Our seven year old refused. With a long sleeved t-shirt and a thin spring jacket and bare hands she was “ready” to run out to catch the bus. We tried to reason with her. After all, she had walked the dog with Daddy an hour earlier and knew how cold it was outside. She had seen Dad bundle up in his toque and gloves. But, no, her mind was made up. She was sure she’d be made fun of for sporting a winter jacket just yet.

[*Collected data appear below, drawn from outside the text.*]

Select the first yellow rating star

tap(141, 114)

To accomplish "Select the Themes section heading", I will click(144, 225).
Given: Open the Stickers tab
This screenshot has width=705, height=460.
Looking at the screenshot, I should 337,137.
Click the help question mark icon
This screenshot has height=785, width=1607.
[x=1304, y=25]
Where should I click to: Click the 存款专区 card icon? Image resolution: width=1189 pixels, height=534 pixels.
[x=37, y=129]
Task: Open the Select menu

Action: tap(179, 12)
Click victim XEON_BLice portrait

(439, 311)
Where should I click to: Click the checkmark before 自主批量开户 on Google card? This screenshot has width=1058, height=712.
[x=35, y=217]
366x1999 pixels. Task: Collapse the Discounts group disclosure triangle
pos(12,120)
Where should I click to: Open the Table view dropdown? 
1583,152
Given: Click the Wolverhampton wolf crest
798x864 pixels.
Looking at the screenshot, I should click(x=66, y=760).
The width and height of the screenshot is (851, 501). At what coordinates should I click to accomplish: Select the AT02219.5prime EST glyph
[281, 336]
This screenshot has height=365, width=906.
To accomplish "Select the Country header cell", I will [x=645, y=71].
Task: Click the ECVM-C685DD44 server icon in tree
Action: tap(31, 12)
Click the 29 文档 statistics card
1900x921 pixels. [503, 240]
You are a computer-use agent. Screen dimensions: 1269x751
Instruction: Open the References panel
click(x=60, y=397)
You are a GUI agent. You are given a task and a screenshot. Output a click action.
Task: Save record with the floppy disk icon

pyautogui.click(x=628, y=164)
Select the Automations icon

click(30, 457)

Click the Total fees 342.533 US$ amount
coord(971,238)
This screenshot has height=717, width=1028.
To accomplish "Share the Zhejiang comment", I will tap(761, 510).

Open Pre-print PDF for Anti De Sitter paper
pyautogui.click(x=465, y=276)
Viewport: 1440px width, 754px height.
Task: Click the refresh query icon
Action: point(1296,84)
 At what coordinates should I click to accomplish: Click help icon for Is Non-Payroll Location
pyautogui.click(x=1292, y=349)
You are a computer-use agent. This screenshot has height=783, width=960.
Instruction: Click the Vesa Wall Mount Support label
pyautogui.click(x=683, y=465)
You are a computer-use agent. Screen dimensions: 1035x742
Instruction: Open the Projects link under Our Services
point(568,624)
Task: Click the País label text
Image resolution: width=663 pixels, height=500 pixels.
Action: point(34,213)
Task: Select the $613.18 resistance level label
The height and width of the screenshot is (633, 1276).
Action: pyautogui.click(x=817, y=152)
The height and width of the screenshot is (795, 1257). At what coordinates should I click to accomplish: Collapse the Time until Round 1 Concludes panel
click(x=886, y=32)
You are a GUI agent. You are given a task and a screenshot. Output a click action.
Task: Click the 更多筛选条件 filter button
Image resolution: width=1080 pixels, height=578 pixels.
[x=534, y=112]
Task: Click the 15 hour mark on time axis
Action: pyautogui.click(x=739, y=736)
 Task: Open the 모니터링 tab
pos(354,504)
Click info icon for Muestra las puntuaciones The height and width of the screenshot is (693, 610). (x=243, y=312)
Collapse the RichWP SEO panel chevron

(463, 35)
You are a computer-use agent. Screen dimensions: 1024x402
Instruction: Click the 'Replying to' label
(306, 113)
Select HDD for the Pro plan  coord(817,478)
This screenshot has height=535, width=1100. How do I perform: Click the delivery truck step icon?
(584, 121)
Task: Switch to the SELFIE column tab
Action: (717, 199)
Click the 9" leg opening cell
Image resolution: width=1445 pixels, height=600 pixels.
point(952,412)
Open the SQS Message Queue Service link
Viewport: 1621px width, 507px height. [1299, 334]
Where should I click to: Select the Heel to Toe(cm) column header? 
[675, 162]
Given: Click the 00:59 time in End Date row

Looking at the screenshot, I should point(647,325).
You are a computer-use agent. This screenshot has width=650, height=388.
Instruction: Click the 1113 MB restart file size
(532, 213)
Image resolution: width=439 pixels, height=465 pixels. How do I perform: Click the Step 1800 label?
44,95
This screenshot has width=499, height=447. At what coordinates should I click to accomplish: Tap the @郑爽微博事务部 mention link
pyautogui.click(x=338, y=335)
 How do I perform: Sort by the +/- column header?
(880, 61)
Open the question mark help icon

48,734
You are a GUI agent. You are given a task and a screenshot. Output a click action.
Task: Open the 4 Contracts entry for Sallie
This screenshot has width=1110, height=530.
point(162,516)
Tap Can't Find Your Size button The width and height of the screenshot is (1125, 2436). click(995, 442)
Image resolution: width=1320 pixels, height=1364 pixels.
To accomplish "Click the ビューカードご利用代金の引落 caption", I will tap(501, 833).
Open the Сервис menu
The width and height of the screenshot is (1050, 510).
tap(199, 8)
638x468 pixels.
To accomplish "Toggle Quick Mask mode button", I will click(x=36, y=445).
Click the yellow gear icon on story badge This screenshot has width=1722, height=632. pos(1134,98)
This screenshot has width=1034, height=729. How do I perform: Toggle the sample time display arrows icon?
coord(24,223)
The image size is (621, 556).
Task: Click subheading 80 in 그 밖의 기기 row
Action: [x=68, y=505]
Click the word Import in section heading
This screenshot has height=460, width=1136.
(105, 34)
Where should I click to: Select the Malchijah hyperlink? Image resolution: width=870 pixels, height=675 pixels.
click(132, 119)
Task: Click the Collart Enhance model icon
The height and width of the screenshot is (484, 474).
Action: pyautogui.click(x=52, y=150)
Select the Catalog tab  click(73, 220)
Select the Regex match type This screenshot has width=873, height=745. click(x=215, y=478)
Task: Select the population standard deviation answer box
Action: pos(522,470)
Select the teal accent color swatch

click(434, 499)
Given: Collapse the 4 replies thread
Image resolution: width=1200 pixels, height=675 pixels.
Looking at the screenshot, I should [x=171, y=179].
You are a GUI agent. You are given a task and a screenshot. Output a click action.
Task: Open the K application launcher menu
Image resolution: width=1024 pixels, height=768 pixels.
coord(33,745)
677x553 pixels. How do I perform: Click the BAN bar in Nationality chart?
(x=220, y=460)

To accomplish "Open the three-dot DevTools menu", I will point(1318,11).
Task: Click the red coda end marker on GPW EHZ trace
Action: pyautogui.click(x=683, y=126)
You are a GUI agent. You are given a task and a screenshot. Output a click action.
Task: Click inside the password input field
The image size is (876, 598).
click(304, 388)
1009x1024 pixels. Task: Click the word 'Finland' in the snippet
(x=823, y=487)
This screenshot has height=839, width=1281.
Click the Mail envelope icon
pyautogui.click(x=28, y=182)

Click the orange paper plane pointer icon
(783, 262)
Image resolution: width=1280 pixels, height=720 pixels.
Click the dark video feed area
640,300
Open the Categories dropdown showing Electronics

We opted to “let her learn her lesson” through some bone chilling outdoor recesses. Oh, yes, I warned her that her ear ache would never get better if she didn’t start dressing for the weather and that her health and comfort were way more important than anybody teasing her about something as silly as the weight of her jacket. But in the end I sent her out the door with her hands pulled up inside the sleeves of her spring jacket. I must admit that my heart was heavy. Not because of a silly jacket or pair of gloves, but because I sensed her anxiety about being teased and wanting to fit in. I found myself thinking and fearing that this was just the beginning.
My conscientious, rule-following, firstborn, whom I always thought was confident enough to stand against the tide, was scared of being teased. Today, it’s a winter jacket…tomorrow, what will it be? I am all too aware that there are much more dangerous risks taken to fit in. My heart longs for her to practice courage in these seemingly inconsequential matters so that she can remain strong when tested in bigger ways.
Lord, I pray that peer pressure won’t press her to impress anybody above You! Give her wisdom well beyond her years and the discernment to see through the lies of temptation. Let her live her life in light of eternity! Oh, bless her with a faith that trusts in Your promises and seeks Your pleasure in all things!
Funny thing is, earlier this week I was just thinking about how I had let my daily prayer time for my family slide a bit. Perhaps this seemingly silly incident this morning was what I needed to refocus my dependence on the Lord in this parenting journey! As much as all the future “what ifs” bothered me after my daughter left this morning on the bus, I was driven to my knees for her. For that, I thank God!
Oh, and just to put your minds at ease, she did tell me after school while we were cuddling on the couch, that she had decided she would wear her winter jacket tomorrow!